As an outdoor educator, the weather has a supreme effect on the happenings of your week, at work or at play. As the weather has started warming up, I've enjoyed a sense of renewal in my energy and adventuresome spirit - hiking further during classes and seeking out wildflower bloomings on solo hikes.
I am continuing to learn in leaps and bounds about classroom management in a "classroom" that could shorten ANY individual's attention span. My best solution so far? Embracing the distractions of acorn woodpeckers and coyotes with vigor, encouraging the students to take the focus off our lesson plan and give their attention to the things that are way cooler than anything written in my field notes.

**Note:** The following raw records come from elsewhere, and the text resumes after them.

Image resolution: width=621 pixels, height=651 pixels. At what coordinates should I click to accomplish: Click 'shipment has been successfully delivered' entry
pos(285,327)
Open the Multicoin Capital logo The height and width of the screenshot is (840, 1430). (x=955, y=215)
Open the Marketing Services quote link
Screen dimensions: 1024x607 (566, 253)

Another field group saw some bear prints in the mud this week - I look forward to interrupting my classes more for those moments as the forest wakens from its winter slumber!
One of the neatest things about working here is seeing the variety of students that come to our school and succeed, regardless of circumstance. The most inspiring student I've worked with in all my weeks was a girl named Leah who came up with her parents this last week. Leah had muscular dystrophy and was confined to a wheelchair - it didn't confine her ability to learn or participate though. She was a dynamite ball of positive energy and inquisitiveness, and the other students loved it when she joined their class on the trail! She participated in a few of my classes, including astronomy and snakes class, and I was struck by her love for learning. I am proud to work with a company that embraces the spectrum of students, including (in past weeks) deaf students with sign language interpreters, students with cerebral palsy, and many others.
I look forward to the newness that transitions between seasons brings... "No winter lasts forever; no spring skips its turn." - Hal Borland
A picture with a group of my students - they continually cracked me up with their talk of the Jonas brothers (whoever they are?!) and snowball fights.